Task ->
From the first line to the last, retype the data below exactly.

***** Dataset records

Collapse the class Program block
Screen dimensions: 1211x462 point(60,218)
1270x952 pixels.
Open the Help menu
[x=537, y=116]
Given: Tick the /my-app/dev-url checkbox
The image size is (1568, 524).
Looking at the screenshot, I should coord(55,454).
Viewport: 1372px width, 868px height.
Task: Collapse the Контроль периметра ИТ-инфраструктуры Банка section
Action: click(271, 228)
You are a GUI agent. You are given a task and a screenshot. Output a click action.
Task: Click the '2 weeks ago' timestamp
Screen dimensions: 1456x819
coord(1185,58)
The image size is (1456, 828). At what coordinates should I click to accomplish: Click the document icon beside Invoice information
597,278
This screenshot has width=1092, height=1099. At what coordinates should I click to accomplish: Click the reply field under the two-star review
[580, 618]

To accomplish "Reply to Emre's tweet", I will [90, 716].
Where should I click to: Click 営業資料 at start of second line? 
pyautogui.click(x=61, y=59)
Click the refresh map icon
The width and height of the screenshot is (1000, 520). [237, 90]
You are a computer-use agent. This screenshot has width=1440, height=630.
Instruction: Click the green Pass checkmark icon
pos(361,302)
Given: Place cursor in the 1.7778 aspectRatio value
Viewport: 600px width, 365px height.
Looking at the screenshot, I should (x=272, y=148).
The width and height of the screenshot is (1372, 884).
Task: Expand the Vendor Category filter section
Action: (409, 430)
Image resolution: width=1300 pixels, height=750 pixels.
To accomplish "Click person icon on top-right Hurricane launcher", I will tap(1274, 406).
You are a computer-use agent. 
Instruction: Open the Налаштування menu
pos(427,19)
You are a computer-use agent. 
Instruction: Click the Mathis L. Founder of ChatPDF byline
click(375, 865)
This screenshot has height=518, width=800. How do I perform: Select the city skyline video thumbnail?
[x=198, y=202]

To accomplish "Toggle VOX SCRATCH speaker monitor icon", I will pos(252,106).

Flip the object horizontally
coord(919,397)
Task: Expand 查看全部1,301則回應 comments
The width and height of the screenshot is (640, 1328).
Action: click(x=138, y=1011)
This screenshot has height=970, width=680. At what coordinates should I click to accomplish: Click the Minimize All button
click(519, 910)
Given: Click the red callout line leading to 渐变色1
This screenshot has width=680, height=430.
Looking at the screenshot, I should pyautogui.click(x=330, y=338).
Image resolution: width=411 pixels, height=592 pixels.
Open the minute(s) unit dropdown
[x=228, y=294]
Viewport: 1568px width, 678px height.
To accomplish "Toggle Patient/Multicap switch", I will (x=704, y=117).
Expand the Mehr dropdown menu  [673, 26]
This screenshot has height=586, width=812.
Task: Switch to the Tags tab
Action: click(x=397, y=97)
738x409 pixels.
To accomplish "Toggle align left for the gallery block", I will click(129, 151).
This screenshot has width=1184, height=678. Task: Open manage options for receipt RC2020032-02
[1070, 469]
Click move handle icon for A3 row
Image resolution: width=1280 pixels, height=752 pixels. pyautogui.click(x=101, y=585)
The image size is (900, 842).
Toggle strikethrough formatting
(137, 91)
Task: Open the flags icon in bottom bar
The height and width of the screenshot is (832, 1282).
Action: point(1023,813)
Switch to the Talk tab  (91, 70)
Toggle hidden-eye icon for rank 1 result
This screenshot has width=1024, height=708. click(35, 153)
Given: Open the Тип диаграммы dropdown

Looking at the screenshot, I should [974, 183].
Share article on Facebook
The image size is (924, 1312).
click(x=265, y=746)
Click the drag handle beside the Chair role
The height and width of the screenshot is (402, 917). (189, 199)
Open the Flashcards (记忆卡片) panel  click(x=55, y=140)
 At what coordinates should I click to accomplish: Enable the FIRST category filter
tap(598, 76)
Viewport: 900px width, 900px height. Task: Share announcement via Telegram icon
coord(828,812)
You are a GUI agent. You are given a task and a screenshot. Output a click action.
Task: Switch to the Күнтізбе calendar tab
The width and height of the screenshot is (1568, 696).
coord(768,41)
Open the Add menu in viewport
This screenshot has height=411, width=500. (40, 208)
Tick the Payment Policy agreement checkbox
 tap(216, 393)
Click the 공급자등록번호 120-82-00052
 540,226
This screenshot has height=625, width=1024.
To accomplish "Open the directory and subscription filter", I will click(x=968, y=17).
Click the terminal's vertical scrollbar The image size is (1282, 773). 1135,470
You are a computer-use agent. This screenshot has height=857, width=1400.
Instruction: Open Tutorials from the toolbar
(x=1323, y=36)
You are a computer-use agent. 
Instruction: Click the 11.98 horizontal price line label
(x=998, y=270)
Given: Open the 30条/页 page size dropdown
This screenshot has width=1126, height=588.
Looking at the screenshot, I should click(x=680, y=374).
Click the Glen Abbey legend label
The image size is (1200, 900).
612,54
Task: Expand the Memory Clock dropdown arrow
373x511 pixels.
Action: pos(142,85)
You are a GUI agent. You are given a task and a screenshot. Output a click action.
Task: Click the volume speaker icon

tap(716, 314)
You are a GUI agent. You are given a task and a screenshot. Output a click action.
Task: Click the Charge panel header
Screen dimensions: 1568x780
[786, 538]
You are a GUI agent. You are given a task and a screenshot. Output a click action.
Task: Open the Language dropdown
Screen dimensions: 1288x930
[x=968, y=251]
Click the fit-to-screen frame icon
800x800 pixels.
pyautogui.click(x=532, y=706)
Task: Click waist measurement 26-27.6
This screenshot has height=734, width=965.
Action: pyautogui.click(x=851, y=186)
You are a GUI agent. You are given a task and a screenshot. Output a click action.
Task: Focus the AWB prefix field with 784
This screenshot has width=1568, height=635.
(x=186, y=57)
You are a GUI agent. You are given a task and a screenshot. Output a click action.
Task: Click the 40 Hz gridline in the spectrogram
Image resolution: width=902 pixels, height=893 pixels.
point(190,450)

**********

Answer below ->
Collapse the class Program block
Screen dimensions: 1211x462 point(60,218)
1270x952 pixels.
Open the Help menu
[x=537, y=116]
Given: Tick the /my-app/dev-url checkbox
The image size is (1568, 524).
Looking at the screenshot, I should coord(55,454).
Viewport: 1372px width, 868px height.
Task: Collapse the Контроль периметра ИТ-инфраструктуры Банка section
Action: click(271, 228)
You are a GUI agent. You are given a task and a screenshot. Output a click action.
Task: Click the '2 weeks ago' timestamp
Screen dimensions: 1456x819
coord(1185,58)
The image size is (1456, 828). At what coordinates should I click to accomplish: Click the document icon beside Invoice information
597,278
This screenshot has width=1092, height=1099. At what coordinates should I click to accomplish: Click the reply field under the two-star review
[580, 618]

To accomplish "Reply to Emre's tweet", I will [90, 716].
Where should I click to: Click 営業資料 at start of second line? 
pyautogui.click(x=61, y=59)
Click the refresh map icon
The width and height of the screenshot is (1000, 520). [237, 90]
You are a computer-use agent. This screenshot has width=1440, height=630.
Instruction: Click the green Pass checkmark icon
pos(361,302)
Given: Place cursor in the 1.7778 aspectRatio value
Viewport: 600px width, 365px height.
Looking at the screenshot, I should (x=272, y=148).
The width and height of the screenshot is (1372, 884).
Task: Expand the Vendor Category filter section
Action: (409, 430)
Image resolution: width=1300 pixels, height=750 pixels.
To accomplish "Click person icon on top-right Hurricane launcher", I will tap(1274, 406).
You are a computer-use agent. 
Instruction: Open the Налаштування menu
pos(427,19)
You are a computer-use agent. 
Instruction: Click the Mathis L. Founder of ChatPDF byline
click(375, 865)
This screenshot has height=518, width=800. How do I perform: Select the city skyline video thumbnail?
[x=198, y=202]

To accomplish "Toggle VOX SCRATCH speaker monitor icon", I will pos(252,106).

Flip the object horizontally
coord(919,397)
Task: Expand 查看全部1,301則回應 comments
The width and height of the screenshot is (640, 1328).
Action: click(x=138, y=1011)
This screenshot has height=970, width=680. At what coordinates should I click to accomplish: Click the Minimize All button
click(519, 910)
Given: Click the red callout line leading to 渐变色1
This screenshot has width=680, height=430.
Looking at the screenshot, I should pyautogui.click(x=330, y=338).
Image resolution: width=411 pixels, height=592 pixels.
Open the minute(s) unit dropdown
[x=228, y=294]
Viewport: 1568px width, 678px height.
To accomplish "Toggle Patient/Multicap switch", I will (x=704, y=117).
Expand the Mehr dropdown menu  [673, 26]
This screenshot has height=586, width=812.
Task: Switch to the Tags tab
Action: click(x=397, y=97)
738x409 pixels.
To accomplish "Toggle align left for the gallery block", I will click(129, 151).
This screenshot has width=1184, height=678. Task: Open manage options for receipt RC2020032-02
[1070, 469]
Click move handle icon for A3 row
Image resolution: width=1280 pixels, height=752 pixels. pyautogui.click(x=101, y=585)
The image size is (900, 842).
Toggle strikethrough formatting
(137, 91)
Task: Open the flags icon in bottom bar
The height and width of the screenshot is (832, 1282).
Action: point(1023,813)
Switch to the Talk tab  (91, 70)
Toggle hidden-eye icon for rank 1 result
This screenshot has width=1024, height=708. click(35, 153)
Given: Open the Тип диаграммы dropdown

Looking at the screenshot, I should [974, 183].
Share article on Facebook
The image size is (924, 1312).
click(x=265, y=746)
Click the drag handle beside the Chair role
The height and width of the screenshot is (402, 917). (189, 199)
Open the Flashcards (记忆卡片) panel  click(x=55, y=140)
 At what coordinates should I click to accomplish: Enable the FIRST category filter
tap(598, 76)
Viewport: 900px width, 900px height. Task: Share announcement via Telegram icon
coord(828,812)
You are a GUI agent. You are given a task and a screenshot. Output a click action.
Task: Switch to the Күнтізбе calendar tab
The width and height of the screenshot is (1568, 696).
coord(768,41)
Open the Add menu in viewport
This screenshot has height=411, width=500. (40, 208)
Tick the Payment Policy agreement checkbox
 tap(216, 393)
Click the 공급자등록번호 120-82-00052
 540,226
This screenshot has height=625, width=1024.
To accomplish "Open the directory and subscription filter", I will click(x=968, y=17).
Click the terminal's vertical scrollbar The image size is (1282, 773). 1135,470
You are a computer-use agent. This screenshot has height=857, width=1400.
Instruction: Open Tutorials from the toolbar
(x=1323, y=36)
You are a computer-use agent. 
Instruction: Click the 11.98 horizontal price line label
(x=998, y=270)
Given: Open the 30条/页 page size dropdown
This screenshot has width=1126, height=588.
Looking at the screenshot, I should click(x=680, y=374).
Click the Glen Abbey legend label
The image size is (1200, 900).
612,54
Task: Expand the Memory Clock dropdown arrow
373x511 pixels.
Action: pos(142,85)
You are a GUI agent. You are given a task and a screenshot. Output a click action.
Task: Click the volume speaker icon

tap(716, 314)
You are a GUI agent. You are given a task and a screenshot. Output a click action.
Task: Click the Charge panel header
Screen dimensions: 1568x780
[786, 538]
You are a GUI agent. You are given a task and a screenshot. Output a click action.
Task: Open the Language dropdown
Screen dimensions: 1288x930
[x=968, y=251]
Click the fit-to-screen frame icon
800x800 pixels.
pyautogui.click(x=532, y=706)
Task: Click waist measurement 26-27.6
This screenshot has height=734, width=965.
Action: pyautogui.click(x=851, y=186)
You are a GUI agent. You are given a task and a screenshot. Output a click action.
Task: Focus the AWB prefix field with 784
This screenshot has width=1568, height=635.
(x=186, y=57)
You are a GUI agent. You are given a task and a screenshot. Output a click action.
Task: Click the 40 Hz gridline in the spectrogram
Image resolution: width=902 pixels, height=893 pixels.
point(190,450)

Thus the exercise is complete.